LEGACY LOST
Page 13
Less than a minute later, a high, thin shriek filled the air, and there was a thunder of footfalls. Tilde bolted past the doorway without stopping and Seraphim went stiff.
“Don’t–” she whispered to Cookie. She was going to finish with move, and then whoever was chasing Tilde, God rest her soul, would run right past the drawing room and follow the woman outside, leaving them behind to slip out another way.
But Cookie was damn fast, the idiot, and without even checking the coast, she snatched up a tea kettle – not even silver, but some cheap, highly polished pewter, the idiot – and dashed after Tilde.
A girl with long blond hair, in a bloodstained white nightgown, flew down the hall, glancing only briefly into the drawing room.
But one moment was all it took, and Seraphim saw that the girl had an eerie face of glossy, white bone.
“KILL HER!” she commanded, pointing directly at the figure silhouetted against the glowing faceplate of the clock.
The wall of automata shuddered to life.
Seraphim bolted for the door, abandoning her sack of stolen goods, but a tall male automaton coasted into her path. She kicked hard into the air and his face shattered almost clean away, revealing the plates of brass and twisting gears beneath. A marble tumbled from its socket and rolled. She edged backward, hyperventilating, and wrenched the steel hour hand from the clock behind her. She arced it through the air madly at the approaching automata, their glassy eyes glowing with a faint red, their smooth faces like those of aliens, and the male whose skin she had kicked off snatched her weapon with a dramatic swoop, jerking back to a full stand and driving it efficiently into her sternum.
Advancing down into the grand hall, Kaizen’s attention was first drawn to the door at its very end, which hung open onto the castle grounds themselves, and the rug, which had been rolled halfway up the corridor, exposing wooden board beneath. He frowned and stepped closer, wary of this scenario, but found nothing. Nothing in the hall, nothing out the door. He glanced into the dining hall, and then into the throne room, but found both utterly still and quiet.

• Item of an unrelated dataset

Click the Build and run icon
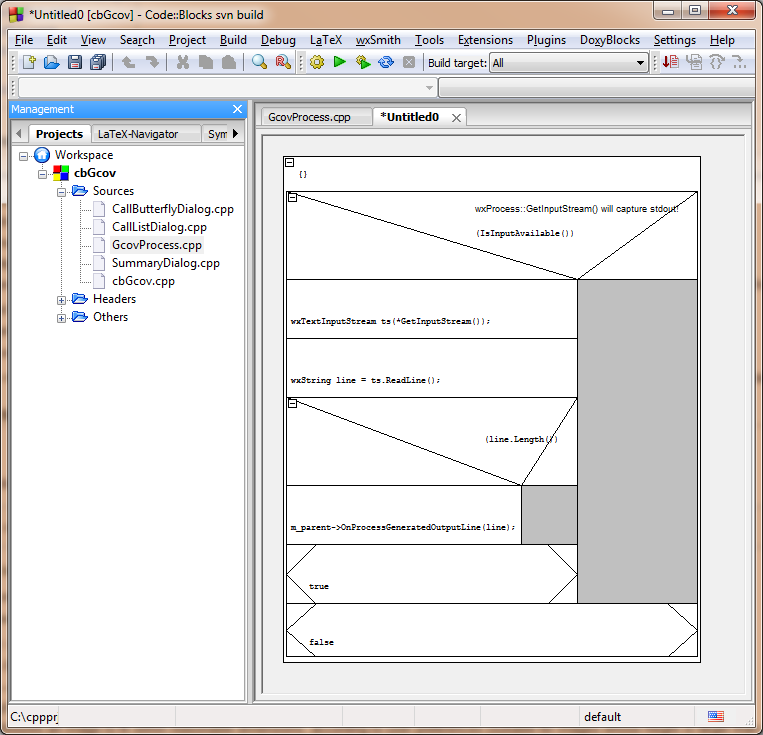The image size is (763, 735). [x=362, y=62]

In the drawing room, however, he vomited just inside the door.
A dark-skinned woman with no hair was pinned by her abdomen to the faceplate of his father’s favorite clock, the one which doubled as a screen for the keep cameras installed into the eye of every sentry. The hands had been torn from the clock and one used to impale her; a trail of bright blood crept down toward the numeral VI.
“How may I serve you, sir?” an almond-eyed, coal-haired automaton asked, coasting to him and bowing deeply.
Kaizen flinched and looked back again. Several of the automata in the room were spattered in blood, and still stood at odd positions throughout the room rather than lining the wall as they normally did, as if they awaited further command. One of them had no glass on his face anymore, and was missing an eye.
“Y-you can tell me who t-told you to do this,” he stammered. It had to have been a member of the royal family or staff.
“Imprint 03, sir.” This was the system to prioritize commands in the ‘small group’ imprint setting, so automata could not become confused by conflicting orders. Kaizen was imprint 01, followed by his mother, Olympia. Followed by his sister, Sophie.
He might throw up again.
“And where did she go?” he asked, using the cup of his palm as a mask to defend from that queer scent filling the room. The smell of raw meat. Fresh blood.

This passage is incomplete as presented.